Ascorbic Acid

Ascorbic acid is better known in everyday terms as vitamin C, and it forms an essential part of our daily diet. Indeed, doctors recommend that adult men take at least 90 mg of vitamin C per day while, for adult women, the recommended intake is 75 mg per day.

Vitamin C has many therapeutic qualities, and was first widely used aboard sailing ships, where it was carried in the form of either limes or lemons, and given to the sailors as part of their daily ration to both treat and prevent scurvy. Today, it is perhaps best known for its ability to help prevent or cure the common cold, although there is no scientific proof that it actually does either. It is however known to act as a powerful antioxidant and can lower the risk of suffering from both cardiovascular disease and strokes, by reducing systolic blood pressure.

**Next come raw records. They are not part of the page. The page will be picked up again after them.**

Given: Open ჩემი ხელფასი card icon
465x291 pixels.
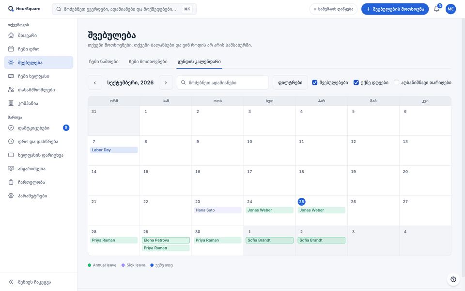Looking at the screenshot, I should (x=11, y=76).
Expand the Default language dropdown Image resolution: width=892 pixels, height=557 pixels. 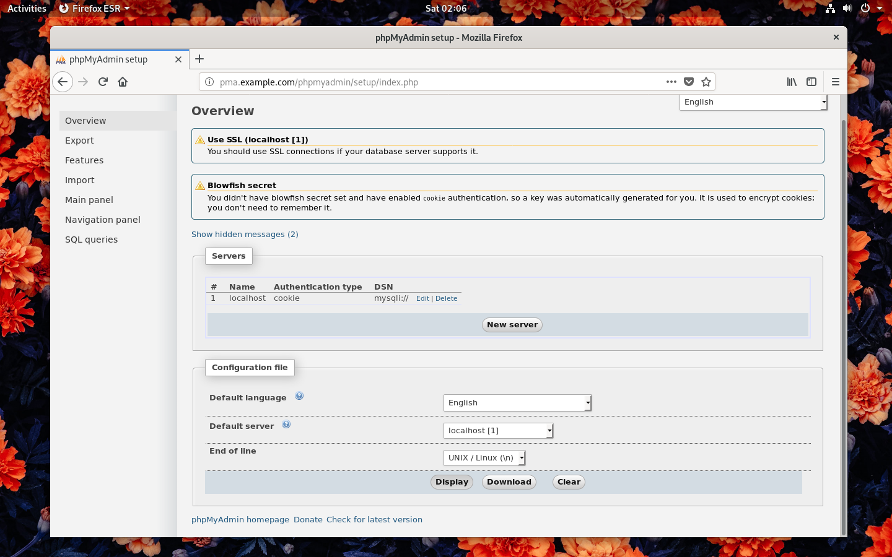click(x=518, y=403)
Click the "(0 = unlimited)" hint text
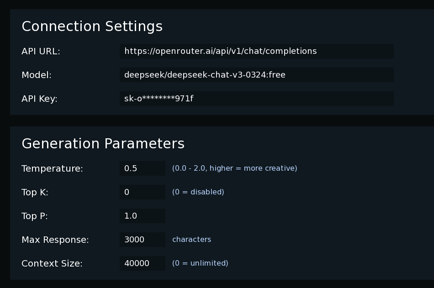The width and height of the screenshot is (434, 288). (200, 263)
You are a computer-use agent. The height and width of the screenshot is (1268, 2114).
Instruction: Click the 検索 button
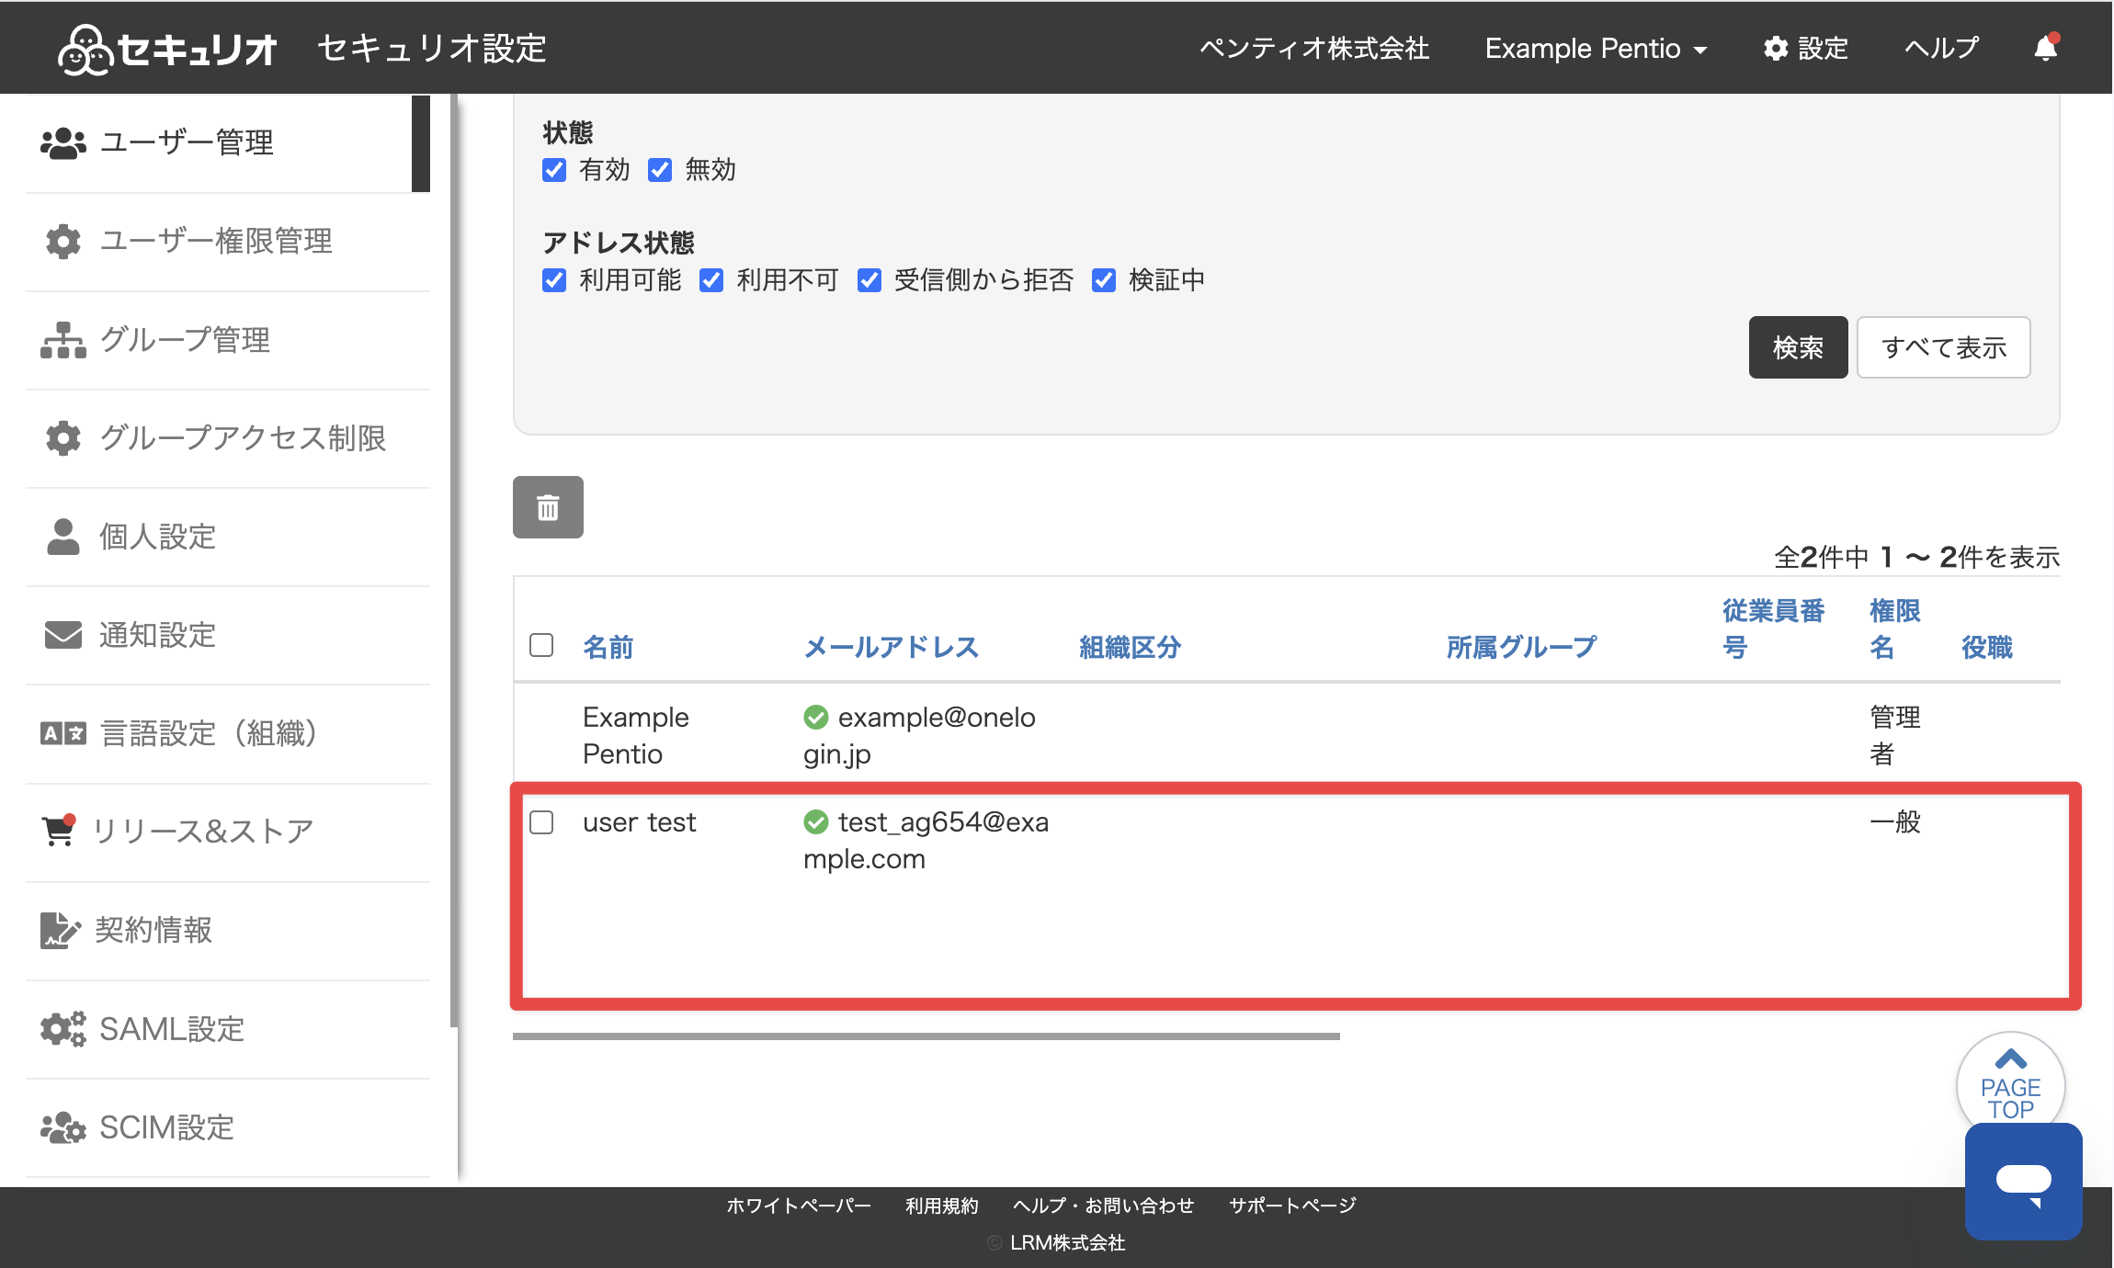coord(1798,347)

Ascorbic acid and citric acid are, for all practical purposes the same thing, and ascorbic acid, in the form of citric acid, is widely used within the food industry, alongside other vitamins and minerals to fortify food. However, it is most commonly used as an additive in soft drinks, to which it brings a sour and tangy flavor.

In addition to adding citric acid to soft drinks, benzoic acid is also frequently added as a preservative, and the addition of both must be careful regulated. The reaction between ascorbic acid and benzoic acid can lead to the formation of benzene, which is far from desirable. Guidelines to prevent, or to minimize, the production of benzene have been issued by the International Council of Beverages Associations.

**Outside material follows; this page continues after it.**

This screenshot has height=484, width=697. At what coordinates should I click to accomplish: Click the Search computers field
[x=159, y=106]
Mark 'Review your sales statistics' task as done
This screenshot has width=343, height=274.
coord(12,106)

Ascorbic acid produces very few side effects, but care needs to be taken if you have high levels of iron in your system, as vitamin C assists iron absorption and can lead to iron poisoning. It has also been suggested that ascorbic acid can cause kidney stones and that it can suppress the important production of progesterone during pregnancy. In both cases there is little evidence to support these assertions.